Sarah B. Kandil, MD and John S. Giuliano Jr., MD, Pediatric Critical Care, Yale University School of Medicine, New Haven, CT
Purpose: The purpose of this study was to evaluate the Transport Risk Assessment in Pediatrics (TRAP) score for triage of pediatric patients. This novel transport scoring tool was derived from physical signs and symptoms to assist in appropriate triage of children transported from other facilities. The score ranges from 0 – 16, with 16 representing the most abnormal physiologic variables. We hypothesized that a higher TRAP score would correlate with pediatric intensive care unit (PICU) admission.

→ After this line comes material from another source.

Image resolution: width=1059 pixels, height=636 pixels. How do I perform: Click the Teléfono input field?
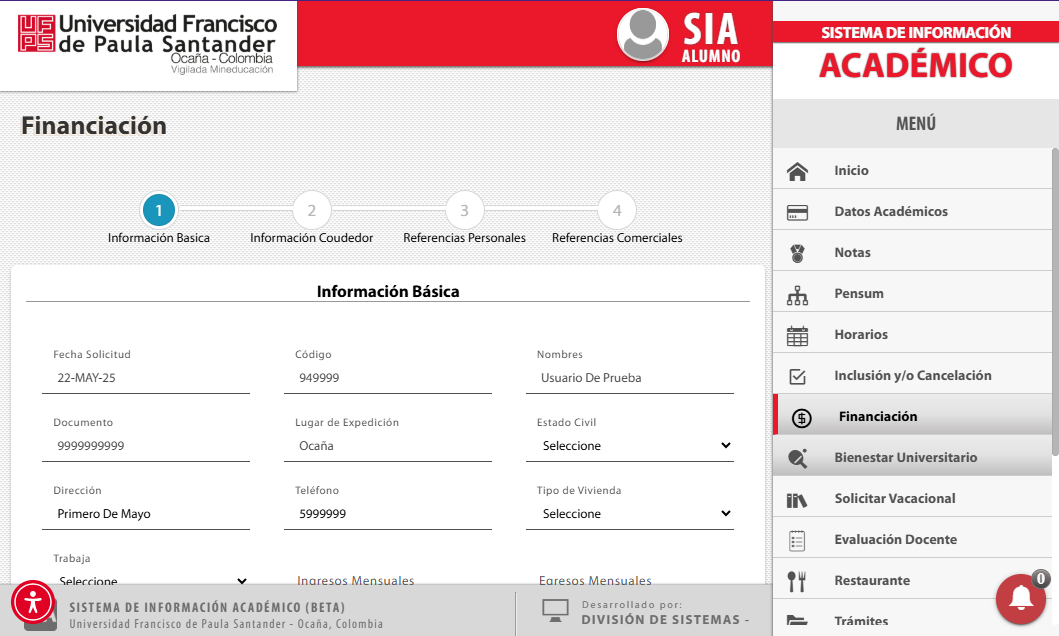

Methods: We conducted a bidirectional observational cohort study of pediatric patients transported by a specialized ground transport team to a tertiary care center before and after implementation of the TRAP scoring tool. Patients were eligible if transported by the pediatric ground transport team for direct admission to the children’s hospital. Patients transported by air, standard ambulance crew, or who were brought directly to the emergency department were excluded. The TRAP score was obtained by chart review for patients included prior to implementation of the TRAP scoring tool. It was formed prospectively at first encounter of transported patients after implementation. Categorical data was analyzed using chi-square and Fisher’s exact tests, while continuous data was analyzed using student t-test and Wilcoxon-Mann Whitney test.
Results: A total of 269 patients were identified from September 2008 – February 2009 and September 2009 – February 2010. Of these, 238 patients were included in the study. All patients in the historical group (n=115) were scored by chart review and flow sheet documentation. There were 123 patients in the prospective group with 108 (88%) having TRAP scores completed at first encounter. The remaining scores were completed based on flow sheet documentation. The two groups had similar baseline characteristics including age, weight, gender, diagnosis category, severity of illness scores, disposition, and critical events/interventions during transport. The mean TRAP scores calculated for the historical cohort were not significantly different than those of the prospective cohort (4.30 vs. 3.84, p=0.19). The combined mean TRAP score was 4.06 (SD 2.69) with a median of 4.00 (IQR 0 to13). Using logistic regression for associations between potential risk factors and outcomes, a higher TRAP score was found to have a strong association with PICU admission (OR 1.40, p <0.0001). For every point increase there was a 40% increase in odds of going to the PICU. Patients with a higher score were also less likely to have a change in disposition within 24 hours (OR 0.79, p <0.0001).
Conclusion: The TRAP score, a novel objective pediatric transport assessment tool, can assist with triage decisions of children admitted from outside
institutions. Children with higher TRAP scores are more likely to require pediatric ICU admission for greater than 24 hours.